Als wethouder van Rotterdam en als gedeputeerde van de provincie Zuid-Holland ben ik bijna 12 jaar betrokken bij het Rotterdamse Havengebied. Als je de haven volgt vanuit de stad naar de Maasvlakte zie je de historische lijn opbouwen. Ontwikkelingen volgen elkaar in hoog tempo op en de haven weet zich keer op keer aan te passen aan nieuwe omstandigheden; handelsstromen die van het ene continent naar het andere verschuiven, de stap van bulkgoederen, olieopslag chemie naar meer containers, de ontwikkeling van steeds grotere schepen, automatisering en digitalisering. En nu de stap naar nieuwe duurzame bedrijven.
We staan nu op het punt de stap te maken naar de Groene Waterstofeconomie. Hier kan de Rotterdamse haven het verschil maken. We hebben hier de kennis, bedrijven en infrastructuur om in Europa een belangrijke rol te spelen in de productie, opslag en het transport van groene waterstof.
Het geeft vertrouwen om te zien dat de industrie in het havengebied werk maakt van de energietransitie. Zij pakken de handschoen op, onder andere door te investeren in waterstof. Maar willen wij dat Rotterdam uitgroeit tot dé waterstofhub van en voor Europa, dan moeten wij als overheden investeren in de juiste randvoorwaarden: een goede infrastructuur voor waterstof met verbindingen naar het achterland (zoals naar Limburg, Chemelot, Noordrijn-Westfalen en het Ruhrgebied), samenwerking tussen regio’s en landen, stimuleren van de vraagontwikkeling, faciliteren van importmogelijkheden en financiële middelen voor kennis en ontwikkeling. En we moeten ervoor zorgen dat er ruimte is om te kunnen ontwikkelen, in letterlijke zin maar ook in regelgevingsmogelijkheden.

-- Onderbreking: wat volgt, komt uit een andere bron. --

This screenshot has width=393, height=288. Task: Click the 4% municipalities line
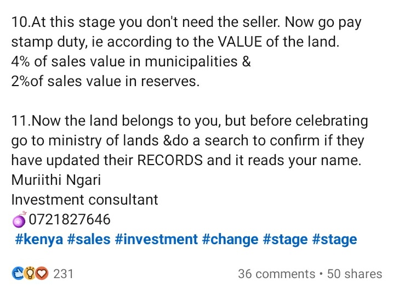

Zoals ik al zei, hoe sneller de wereld verandert, hoe sneller de Rotterdamse haven ook moet veranderen. Gelukkig zien we dat bedrijven hierin ook hun verantwoordelijkheid nemen. Wij, als lokale, landelijke en Europese overheden, moeten daarom net zo snel durven mee te bewegen met de wereldwijde ontwikkelingen. Europa wil van het gas af, klimaat en geopolitiek komen samen in Rotterdam. Een belangrijke voorwaarde daarbij is wel dat de mogelijkheid om deze transitie te maken er dan moet zijn. Want juist op de plek waar we de meeste winst kunnen behalen, is er geen stikstofruimte om deze omslag te maken. Daarom vragen we ook op het stikstofdossier het Rijk om samenwerking. Het is van belang dat het Rijk stikstofruimte reserveert om de transitie mogelijk te maken. Juist in deze tijd van urgente verandering. Kortom, laten wij samen als overheden het momentum aangrijpen om de groene waterstofeconomie snel dichterbij te brengen.